> **What you need to do**:
1. Copy the part of the essay about Purim costumes from "But it’s not" up to and including "we choose to.".
2. Answer these questions from the essay about Purim costumes:
(a) Which Purim hero did the Jewish boys down the street dress up as?
(b) Which social network does the essay name as an example of packaging ourselves for the public?
(c) What illness did the writer's mom struggle with?

> **Text for analysis**:
== Segment start ==
Like so many other Jewish little girls on Purim, both my big sister and I would dress up for our annual Purim carnival as Queen Esther. The morning of the carnival, my mom would array us in regal dresses, bright red lipstick, and a homemade crown or sparkly tiara bought for this very occasion — and only this occasion — so as to raise grounded daughters the rest of the year.
And in households down the street, the Jewish boys I knew would dress as the male hero of Purim: Mordecai.
Our costumes were a fun way to reinforce the attributes of these Jewish heroes who were brave and stood up for what’s right.
But then, after a couple hours at the carnival, we’d reach our Purim fill. The combs at the ends of the tiara would start to scratch the backs of our ears, the lipstick would smear on girls too young to pull off crimson red, our bellies would ache from cotton candy and hamantaschen overload. At that point we’d go home, take off our royal dresses and return to our comfy play clothes — still brave girls, minus the fancy costumes. And being ourselves, it turned out, was pretty nice, too.
Thirty years later, my generation of Queen Esthers and Mordecais are all grown up, but we’re still working on taking off our masks.
For most people, learning to be comfortable in our own skin, becoming our authentic selves, is a lifelong work in progress.
In some ways, the media today — particularly social media — has made it all the easier to don a mask. On Facebook, for instance, we package ourselves exactly the way we want the public to see us — as the shiniest, happiest-looking versions of ourselves. As we scroll through our News Feeds showing our friends’ adorable babies and dogs (or better yet, the baby posed with the family dog), brides and grooms so perfect they might as well perch themselves on top of a wedding cake and pictures of us sipping pina coladas on the beach, things look fantastic.
Yet, that’s just the thing — those pictures are fantasy. As someone once told me, “I wish I was having as much fun in real life as I am on Facebook.” Because, get real. No one’s that happy all the time.
But it’s not all fake. Despite the virtual masks we sometimes wear, society can be an easier place to be real and open than it used to be — if we choose to.
As the world grows smaller, we’re revealing ourselves and relating to one another in ways that often make us feel less alone. In this age of sharing (and oversharing), some of us are shedding light on the parts of us that aren’t so shiny and happy all the time. In the world’s biggest group therapy session, we’re electronically sharing our emotional, mental, and physical struggles with one another. We’re bonding over our shared human experiences of love, loss, failure, success, spiritual growth, and purpose. We’re more likely to admit that life isn’t just sunshine and rainbows — and that makes us feel less alone in whatever we’re going through.
A couple of years ago, I wrote a blog post about my mom’s struggle with — and, thank God, her triumph over — bipolar disorder. My post garnered more “likes” and positive responses than any piece I’d written in 15 years. For months, people would approach me with their personal mental health struggles. Before that post, I had rarely spoken or written in a public forum about the previously stigmatized illness.
But then I figured times have changed and her illness is no longer shrouded in darkness — it’s something so many people are touched by. Plus I realized that being open could go a long way in helping people face whatever hardships they’re dealing with.
It’s wonderful to teach our kids to embody the bravery of heroes like Esther and Mordechai, and it’s exciting to dress up as someone else every now and then. But when the tiara starts to itch and we grow tired of our disguises, let’s remember that the best and bravest face to wear at the end of the day is our own.
== Segment end ==
> **Data shown**:
== Segment start ==
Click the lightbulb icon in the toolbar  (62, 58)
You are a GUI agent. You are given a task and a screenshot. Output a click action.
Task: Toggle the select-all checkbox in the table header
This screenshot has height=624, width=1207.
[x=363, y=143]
== Segment end ==
> **Answers in order**:
1.
But it’s not all fake. Despite the virtual masks we sometimes wear, society can be an easier place to be real and open than it used to be — if we choose to.

2.
(a) Mordecai
(b) Facebook
(c) Bipolar disorder